Data shown: Begin

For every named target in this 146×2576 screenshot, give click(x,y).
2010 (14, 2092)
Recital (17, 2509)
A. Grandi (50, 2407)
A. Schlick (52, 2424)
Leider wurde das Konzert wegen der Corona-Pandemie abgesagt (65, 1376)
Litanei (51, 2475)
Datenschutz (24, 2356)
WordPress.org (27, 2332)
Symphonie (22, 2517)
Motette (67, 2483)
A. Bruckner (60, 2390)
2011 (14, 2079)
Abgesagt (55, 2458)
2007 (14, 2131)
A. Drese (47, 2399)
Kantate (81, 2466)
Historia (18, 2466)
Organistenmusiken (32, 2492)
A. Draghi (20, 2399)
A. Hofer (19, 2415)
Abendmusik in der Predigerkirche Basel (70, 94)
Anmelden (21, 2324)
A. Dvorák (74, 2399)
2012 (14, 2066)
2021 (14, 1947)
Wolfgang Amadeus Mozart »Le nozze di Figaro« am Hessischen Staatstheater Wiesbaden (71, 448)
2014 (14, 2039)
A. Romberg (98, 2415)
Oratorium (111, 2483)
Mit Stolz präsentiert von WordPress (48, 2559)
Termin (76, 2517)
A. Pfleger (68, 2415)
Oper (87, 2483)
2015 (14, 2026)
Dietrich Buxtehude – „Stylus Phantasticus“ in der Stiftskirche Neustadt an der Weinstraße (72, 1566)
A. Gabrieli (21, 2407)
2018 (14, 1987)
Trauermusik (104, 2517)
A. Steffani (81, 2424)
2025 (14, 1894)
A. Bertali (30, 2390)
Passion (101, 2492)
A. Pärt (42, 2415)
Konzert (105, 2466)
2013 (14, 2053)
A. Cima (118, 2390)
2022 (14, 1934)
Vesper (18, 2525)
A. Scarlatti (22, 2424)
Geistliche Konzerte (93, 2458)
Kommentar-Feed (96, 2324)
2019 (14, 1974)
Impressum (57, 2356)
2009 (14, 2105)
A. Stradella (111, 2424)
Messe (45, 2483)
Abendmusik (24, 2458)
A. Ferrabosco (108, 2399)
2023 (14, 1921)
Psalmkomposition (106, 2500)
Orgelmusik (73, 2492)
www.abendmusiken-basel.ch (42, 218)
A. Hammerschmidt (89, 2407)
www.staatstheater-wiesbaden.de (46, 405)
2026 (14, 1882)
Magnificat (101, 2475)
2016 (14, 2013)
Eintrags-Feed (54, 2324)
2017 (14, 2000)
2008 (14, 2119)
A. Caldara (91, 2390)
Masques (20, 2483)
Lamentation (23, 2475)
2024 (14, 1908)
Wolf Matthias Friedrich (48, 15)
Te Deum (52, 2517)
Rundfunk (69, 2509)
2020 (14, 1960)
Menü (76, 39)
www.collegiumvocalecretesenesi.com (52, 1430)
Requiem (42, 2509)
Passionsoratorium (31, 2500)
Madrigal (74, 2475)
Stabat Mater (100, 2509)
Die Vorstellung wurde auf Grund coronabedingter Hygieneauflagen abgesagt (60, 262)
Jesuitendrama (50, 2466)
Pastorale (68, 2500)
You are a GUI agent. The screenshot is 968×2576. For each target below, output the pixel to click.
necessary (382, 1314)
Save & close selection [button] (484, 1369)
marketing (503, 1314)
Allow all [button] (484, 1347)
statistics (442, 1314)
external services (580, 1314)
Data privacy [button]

Data shown: End

» **Task details**: Each of the records is to be written out again exactly.

» **Written solution**:
For every named target in this 146×2576 screenshot, give click(x,y).
2010 (14, 2092)
Recital (17, 2509)
A. Grandi (50, 2407)
A. Schlick (52, 2424)
Leider wurde das Konzert wegen der Corona-Pandemie abgesagt (65, 1376)
Litanei (51, 2475)
Datenschutz (24, 2356)
WordPress.org (27, 2332)
Symphonie (22, 2517)
Motette (67, 2483)
A. Bruckner (60, 2390)
2011 (14, 2079)
Abgesagt (55, 2458)
2007 (14, 2131)
A. Drese (47, 2399)
Kantate (81, 2466)
Historia (18, 2466)
Organistenmusiken (32, 2492)
A. Draghi (20, 2399)
A. Hofer (19, 2415)
Abendmusik in der Predigerkirche Basel (70, 94)
Anmelden (21, 2324)
A. Dvorák (74, 2399)
2012 (14, 2066)
2021 (14, 1947)
Wolfgang Amadeus Mozart »Le nozze di Figaro« am Hessischen Staatstheater Wiesbaden (71, 448)
2014 (14, 2039)
A. Romberg (98, 2415)
Oratorium (111, 2483)
Mit Stolz präsentiert von WordPress (48, 2559)
Termin (76, 2517)
A. Pfleger (68, 2415)
Oper (87, 2483)
2015 (14, 2026)
Dietrich Buxtehude – „Stylus Phantasticus“ in der Stiftskirche Neustadt an der Weinstraße (72, 1566)
A. Gabrieli (21, 2407)
2018 (14, 1987)
Trauermusik (104, 2517)
A. Steffani (81, 2424)
2025 (14, 1894)
A. Bertali (30, 2390)
Passion (101, 2492)
A. Pärt (42, 2415)
Konzert (105, 2466)
2013 (14, 2053)
A. Cima (118, 2390)
2022 (14, 1934)
Vesper (18, 2525)
A. Scarlatti (22, 2424)
Geistliche Konzerte (93, 2458)
Kommentar-Feed (96, 2324)
2019 (14, 1974)
Impressum (57, 2356)
2009 (14, 2105)
A. Stradella (111, 2424)
Messe (45, 2483)
Abendmusik (24, 2458)
A. Ferrabosco (108, 2399)
2023 (14, 1921)
Psalmkomposition (106, 2500)
Orgelmusik (73, 2492)
www.abendmusiken-basel.ch (42, 218)
A. Hammerschmidt (89, 2407)
www.staatstheater-wiesbaden.de (46, 405)
2026 (14, 1882)
Magnificat (101, 2475)
2016 (14, 2013)
Eintrags-Feed (54, 2324)
2017 (14, 2000)
2008 (14, 2119)
A. Caldara (91, 2390)
Masques (20, 2483)
Lamentation (23, 2475)
2024 (14, 1908)
Wolf Matthias Friedrich (48, 15)
Te Deum (52, 2517)
Rundfunk (69, 2509)
2020 (14, 1960)
Menü (76, 39)
www.collegiumvocalecretesenesi.com (52, 1430)
Requiem (42, 2509)
Passionsoratorium (31, 2500)
Madrigal (74, 2475)
Stabat Mater (100, 2509)
Die Vorstellung wurde auf Grund coronabedingter Hygieneauflagen abgesagt (60, 262)
Jesuitendrama (50, 2466)
Pastorale (68, 2500)
You are a GUI agent. The screenshot is 968×2576. For each target below, output the pixel to click.
necessary (382, 1314)
Save & close selection [button] (484, 1369)
marketing (503, 1314)
Allow all [button] (484, 1347)
statistics (442, 1314)
external services (580, 1314)
Data privacy [button]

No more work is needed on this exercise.